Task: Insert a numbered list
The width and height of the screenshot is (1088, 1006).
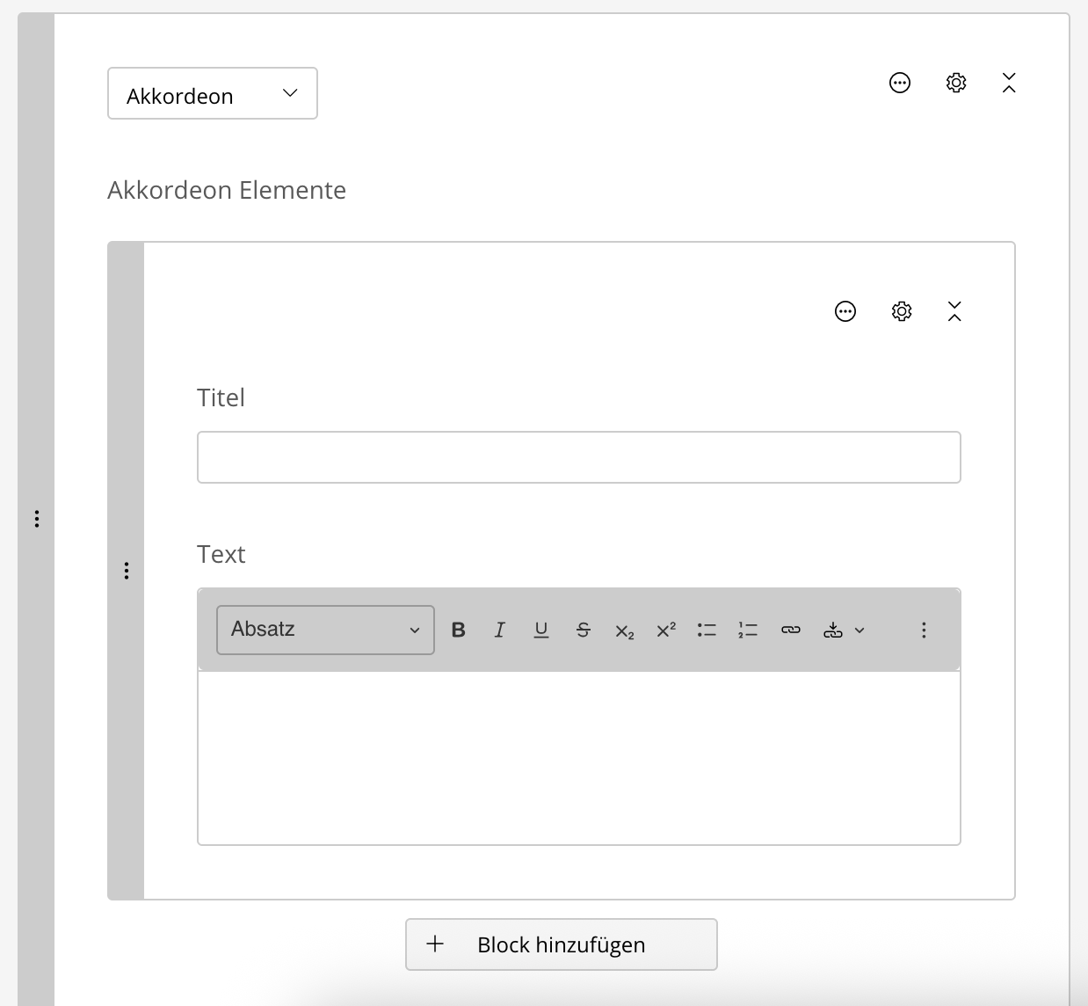Action: [748, 630]
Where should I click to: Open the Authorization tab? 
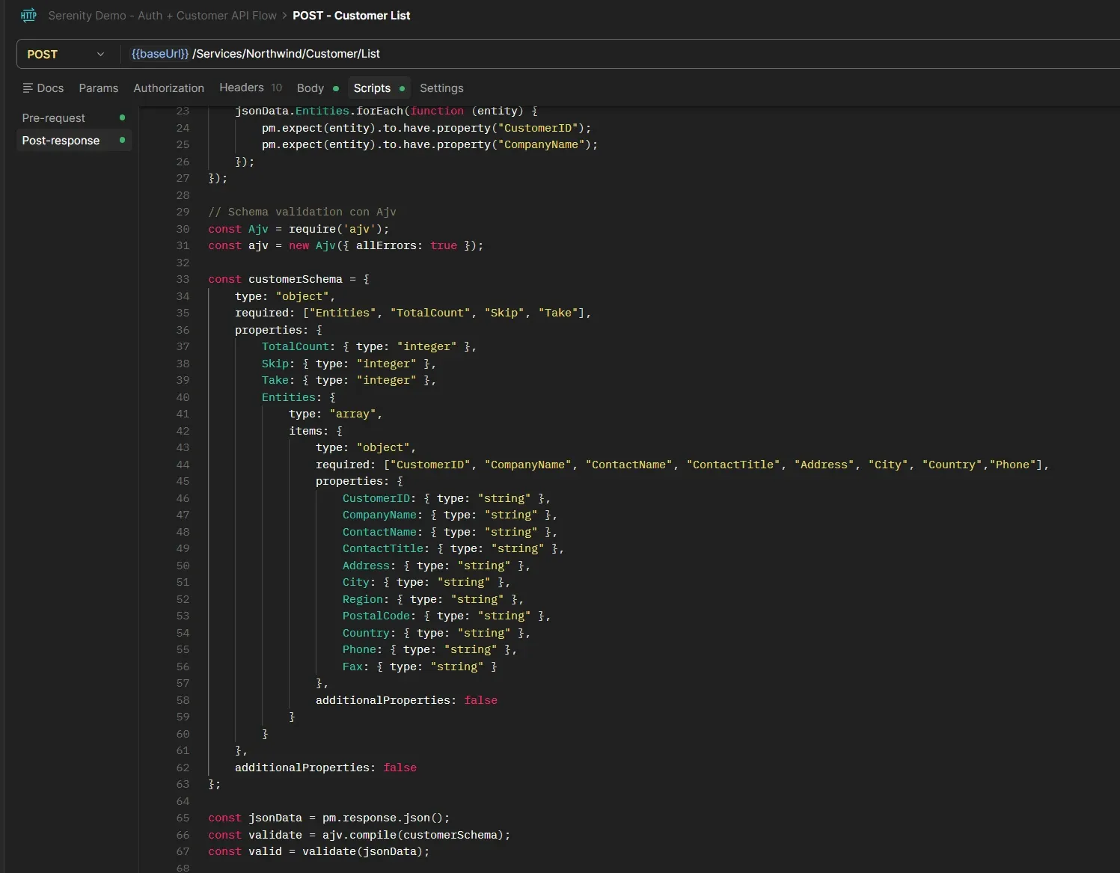pos(168,88)
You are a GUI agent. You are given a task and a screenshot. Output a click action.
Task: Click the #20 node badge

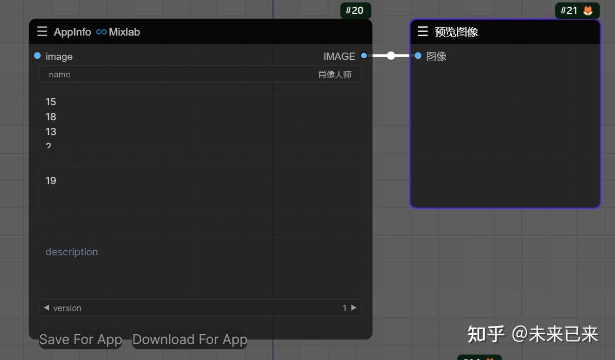pyautogui.click(x=355, y=10)
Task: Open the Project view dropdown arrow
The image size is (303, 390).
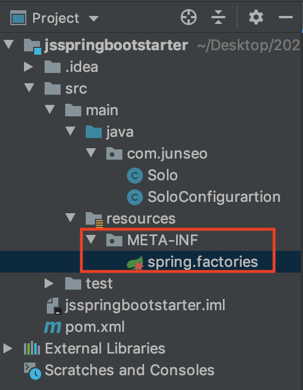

- **Action item**
Since the listing holds pictures, return everything else in it exactly and omit those.

- **Completed task**
Task: Insert a numbered list
The width and height of the screenshot is (1088, 1006).
Action: [748, 630]
Where should I click to: Open the Authorization tab? 
pos(168,88)
You are a GUI agent. You are given a task and a screenshot. Output a click action.
Task: Click the #20 node badge

pyautogui.click(x=355, y=10)
Task: Open the Project view dropdown arrow
The image size is (303, 390).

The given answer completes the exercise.